**Exercise brief**
Only those lines in the data below from the line containing "Task: Click the Intel Core i7 logo" through the line containing "Image resolution: width=753", both included, should be restated word for word.

=== Dataset records ===

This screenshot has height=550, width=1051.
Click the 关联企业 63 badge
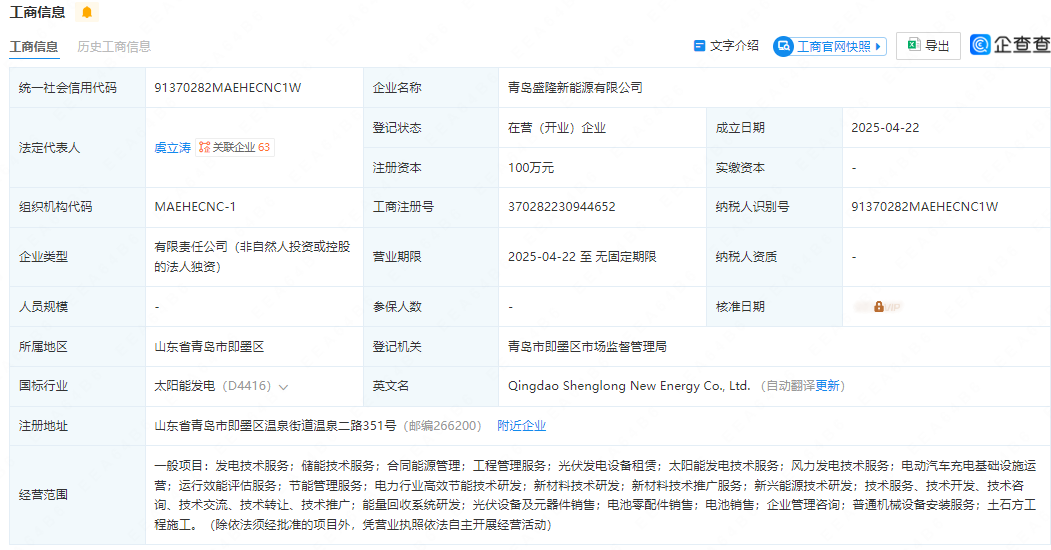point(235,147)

===
=== Dataset records ===

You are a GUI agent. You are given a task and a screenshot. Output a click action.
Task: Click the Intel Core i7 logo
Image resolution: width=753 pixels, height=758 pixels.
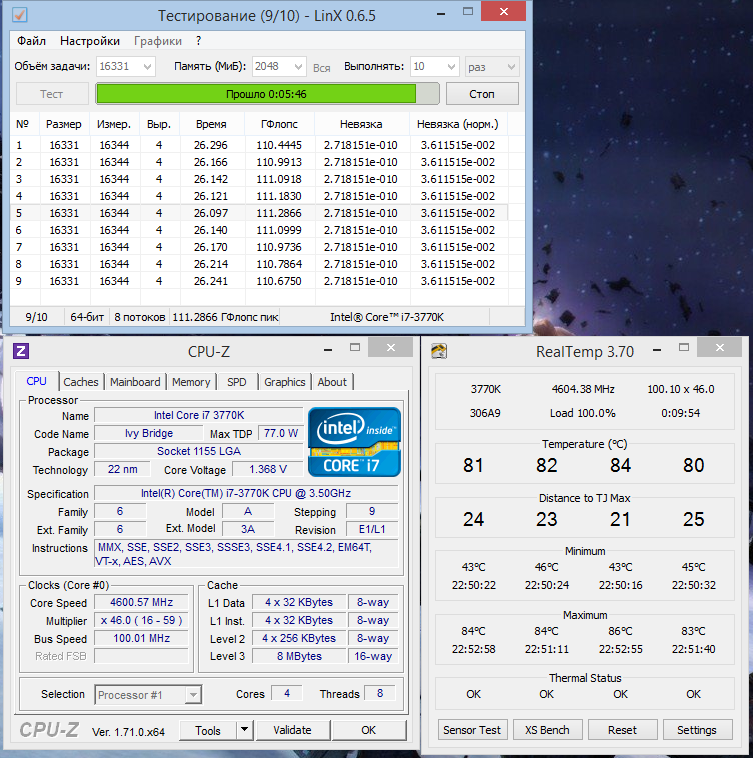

===
=== Dataset records ===

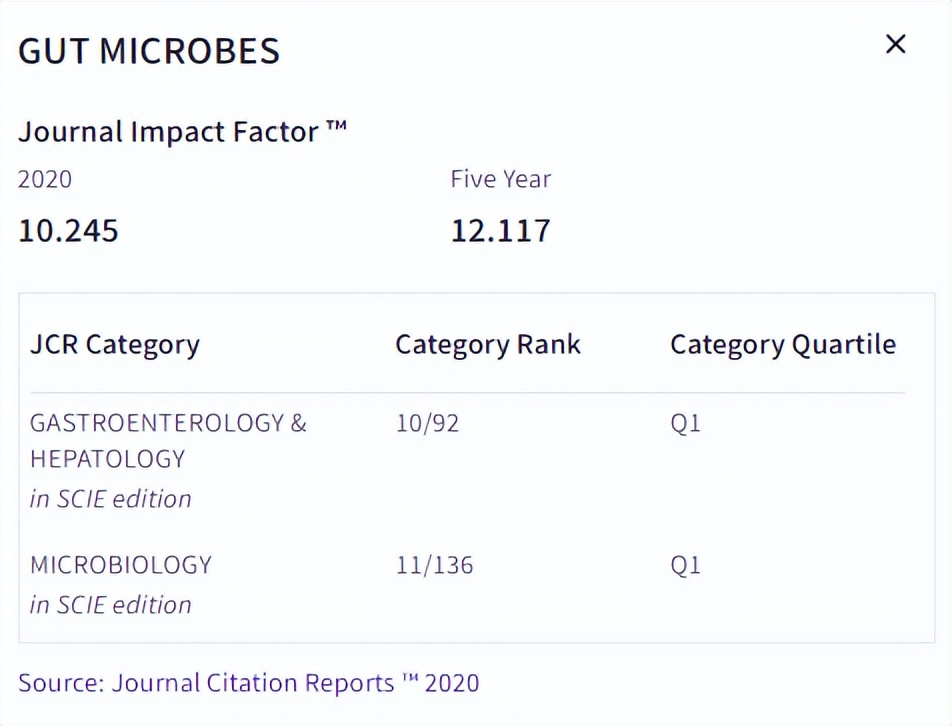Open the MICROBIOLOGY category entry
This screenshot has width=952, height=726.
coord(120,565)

===

**Response box**
Task: Click the Intel Core i7 logo
Image resolution: width=753 pixels, height=758 pixels.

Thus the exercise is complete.